TL;DR (Too Long; Didn't Read)

A saturated solution is one that cannot dissolve any more of the substance that is mixed into it.

Under Pressure: Dissolved Gases

Carbonated drinks such as soft drinks are bubbly because carbon dioxide gas is dissolved under pressure in the liquid at the bottling plant. If you look at a transparent sealed bottle of soda, there’s little or no bubbling going on, but take off the cap and you release the pressure. The bottle makes a brief hissing sound as the released gas escapes. Under normal room air pressure, the soda can no longer hold all the dissolved CO2, and the gas bubbles out. If you pour sugar into an open soda bottle, it foams and bubbles vigorously as the extra sugar dissolves into the soda, forcing the remaining CO2 out.

Oil and Water: No Solution

It’s common knowledge that cooking oil and water don’t mix. If you fill a glass three-fourths full with water and add some cooking oil, you see two distinct layers – one of water and the other of oil. You can stir the mixture, but when it settles down, it separates into layers again.

Making a Saturated Solution

Fill a glass three-fourths full with room temperature tap water and set aside a small container of table salt. Put a pinch of salt into the water and stir with a spoon for a few seconds until the salt dissolves. Keep adding salt in this manner, one pinch at a time with a good stir. By the time you’ve added a little more than a tablespoon of salt to the water, you’ll notice that the salt starts settling to the bottom of the glass. The salt you see is undissolved, meaning the liquid has reached the saturation point. The salt you add after this point ends up on the bottom of the glass; the water cannot dissolve any more salt.

Temperature, Pressure, and Solubility

Temperature and pressure affect solubility in water, but the effect varies from one substance to another. For example, water dissolves less of a gas as temperature rises, and more of a gas dissolves when pressure rises. Some salts dissolve more in hot water than cold, though with others, the effect is the opposite.

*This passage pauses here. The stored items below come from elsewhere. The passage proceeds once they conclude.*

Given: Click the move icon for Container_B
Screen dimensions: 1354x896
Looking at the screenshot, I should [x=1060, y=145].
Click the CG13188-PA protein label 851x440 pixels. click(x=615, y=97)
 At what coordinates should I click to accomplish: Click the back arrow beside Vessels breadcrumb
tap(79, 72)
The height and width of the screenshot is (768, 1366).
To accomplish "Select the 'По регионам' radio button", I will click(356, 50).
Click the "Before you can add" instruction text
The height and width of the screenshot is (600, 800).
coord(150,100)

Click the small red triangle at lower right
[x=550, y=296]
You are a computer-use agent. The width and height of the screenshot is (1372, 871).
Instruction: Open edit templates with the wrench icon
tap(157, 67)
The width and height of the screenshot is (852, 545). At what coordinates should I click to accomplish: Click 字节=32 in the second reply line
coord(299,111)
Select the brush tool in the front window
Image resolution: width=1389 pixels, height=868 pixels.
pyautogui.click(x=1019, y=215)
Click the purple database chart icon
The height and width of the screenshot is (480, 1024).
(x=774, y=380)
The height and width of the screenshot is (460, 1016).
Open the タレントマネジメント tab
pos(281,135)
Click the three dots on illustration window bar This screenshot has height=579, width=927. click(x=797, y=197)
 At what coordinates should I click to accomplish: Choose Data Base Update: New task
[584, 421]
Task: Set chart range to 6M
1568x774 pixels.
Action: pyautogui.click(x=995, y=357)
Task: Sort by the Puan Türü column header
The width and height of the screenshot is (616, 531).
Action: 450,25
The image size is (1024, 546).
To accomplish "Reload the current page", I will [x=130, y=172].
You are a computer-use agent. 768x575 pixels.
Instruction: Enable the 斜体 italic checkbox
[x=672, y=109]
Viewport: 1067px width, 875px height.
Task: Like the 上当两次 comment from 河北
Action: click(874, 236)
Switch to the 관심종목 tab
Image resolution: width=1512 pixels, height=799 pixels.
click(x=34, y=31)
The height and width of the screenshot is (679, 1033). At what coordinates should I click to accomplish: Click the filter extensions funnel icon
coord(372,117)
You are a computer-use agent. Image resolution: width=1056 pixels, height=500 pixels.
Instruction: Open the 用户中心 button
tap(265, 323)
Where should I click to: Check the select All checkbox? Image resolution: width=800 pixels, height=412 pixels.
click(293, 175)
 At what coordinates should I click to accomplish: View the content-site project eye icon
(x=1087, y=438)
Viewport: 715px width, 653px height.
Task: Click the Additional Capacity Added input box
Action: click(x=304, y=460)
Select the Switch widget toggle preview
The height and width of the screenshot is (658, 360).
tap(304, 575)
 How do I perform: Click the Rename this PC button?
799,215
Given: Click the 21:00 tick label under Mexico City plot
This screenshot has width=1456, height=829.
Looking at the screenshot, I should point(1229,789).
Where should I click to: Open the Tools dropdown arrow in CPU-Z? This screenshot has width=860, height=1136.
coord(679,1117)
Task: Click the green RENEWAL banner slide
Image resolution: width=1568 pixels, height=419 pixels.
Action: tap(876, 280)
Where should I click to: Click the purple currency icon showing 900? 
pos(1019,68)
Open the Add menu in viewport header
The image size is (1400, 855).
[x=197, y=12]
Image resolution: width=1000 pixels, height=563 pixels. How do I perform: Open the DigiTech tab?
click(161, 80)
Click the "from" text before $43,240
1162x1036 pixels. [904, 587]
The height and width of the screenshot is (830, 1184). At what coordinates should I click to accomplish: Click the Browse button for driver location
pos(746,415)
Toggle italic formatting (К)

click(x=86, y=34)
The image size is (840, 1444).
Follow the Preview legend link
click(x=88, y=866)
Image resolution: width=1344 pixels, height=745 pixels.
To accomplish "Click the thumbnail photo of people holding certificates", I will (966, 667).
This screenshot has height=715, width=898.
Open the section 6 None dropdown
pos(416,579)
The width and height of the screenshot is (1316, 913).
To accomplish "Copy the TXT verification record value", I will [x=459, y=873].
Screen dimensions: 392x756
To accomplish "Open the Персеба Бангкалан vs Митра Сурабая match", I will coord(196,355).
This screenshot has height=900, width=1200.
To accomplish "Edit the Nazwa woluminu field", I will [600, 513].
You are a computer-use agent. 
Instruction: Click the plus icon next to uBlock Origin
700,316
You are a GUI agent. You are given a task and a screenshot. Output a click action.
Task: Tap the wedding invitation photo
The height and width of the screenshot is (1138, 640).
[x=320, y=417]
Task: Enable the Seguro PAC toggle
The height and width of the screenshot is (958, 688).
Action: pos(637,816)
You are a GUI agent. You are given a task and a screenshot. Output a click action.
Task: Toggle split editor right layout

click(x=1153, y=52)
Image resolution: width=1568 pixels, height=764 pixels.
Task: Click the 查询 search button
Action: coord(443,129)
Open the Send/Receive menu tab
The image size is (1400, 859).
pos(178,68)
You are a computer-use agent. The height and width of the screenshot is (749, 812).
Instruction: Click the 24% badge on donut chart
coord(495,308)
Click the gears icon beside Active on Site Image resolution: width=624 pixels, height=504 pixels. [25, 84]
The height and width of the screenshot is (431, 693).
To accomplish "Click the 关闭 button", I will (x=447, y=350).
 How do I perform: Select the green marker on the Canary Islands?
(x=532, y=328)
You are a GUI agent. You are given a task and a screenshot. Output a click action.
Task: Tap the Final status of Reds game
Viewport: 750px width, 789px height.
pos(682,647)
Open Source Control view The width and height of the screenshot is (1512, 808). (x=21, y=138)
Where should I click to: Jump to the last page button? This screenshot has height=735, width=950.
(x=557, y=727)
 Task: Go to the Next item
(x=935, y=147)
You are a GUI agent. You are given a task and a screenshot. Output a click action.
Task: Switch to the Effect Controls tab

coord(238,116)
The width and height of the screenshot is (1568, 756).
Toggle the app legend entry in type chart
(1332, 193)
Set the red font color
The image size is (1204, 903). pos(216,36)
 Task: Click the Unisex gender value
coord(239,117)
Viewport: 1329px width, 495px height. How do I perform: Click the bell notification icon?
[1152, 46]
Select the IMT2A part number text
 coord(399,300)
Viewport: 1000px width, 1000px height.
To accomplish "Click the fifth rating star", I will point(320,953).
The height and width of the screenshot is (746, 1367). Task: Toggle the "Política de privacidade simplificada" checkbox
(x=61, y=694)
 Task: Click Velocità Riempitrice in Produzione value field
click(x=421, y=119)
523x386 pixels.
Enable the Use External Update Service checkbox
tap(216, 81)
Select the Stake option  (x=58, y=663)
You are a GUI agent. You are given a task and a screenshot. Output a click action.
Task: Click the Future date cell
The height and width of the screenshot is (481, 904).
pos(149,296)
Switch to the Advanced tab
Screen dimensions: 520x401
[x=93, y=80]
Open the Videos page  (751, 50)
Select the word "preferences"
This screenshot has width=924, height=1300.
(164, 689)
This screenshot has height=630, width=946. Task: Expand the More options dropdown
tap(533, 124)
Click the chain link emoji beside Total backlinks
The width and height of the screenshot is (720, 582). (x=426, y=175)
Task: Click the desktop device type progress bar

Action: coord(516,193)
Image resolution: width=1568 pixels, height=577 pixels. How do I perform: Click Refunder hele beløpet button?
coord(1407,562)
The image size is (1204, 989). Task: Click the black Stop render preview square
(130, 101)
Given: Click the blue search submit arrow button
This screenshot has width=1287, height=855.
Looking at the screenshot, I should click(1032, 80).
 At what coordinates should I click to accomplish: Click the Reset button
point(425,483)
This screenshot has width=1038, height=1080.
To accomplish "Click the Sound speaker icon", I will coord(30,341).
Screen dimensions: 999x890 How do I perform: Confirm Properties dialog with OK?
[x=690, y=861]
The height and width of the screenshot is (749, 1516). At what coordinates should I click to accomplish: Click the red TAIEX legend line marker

Miscible Substances: No Saturation

When you can mix two substances in any proportion, and they never reach saturation, chemists consider them to be miscible. One example involves two gases, such as oxygen and nitrogen. They don’t form two distinct blobs of gas; the two gases mix freely. Another example is water and most alcohols. When mixed in nearly any amount, one will dissolve into the other.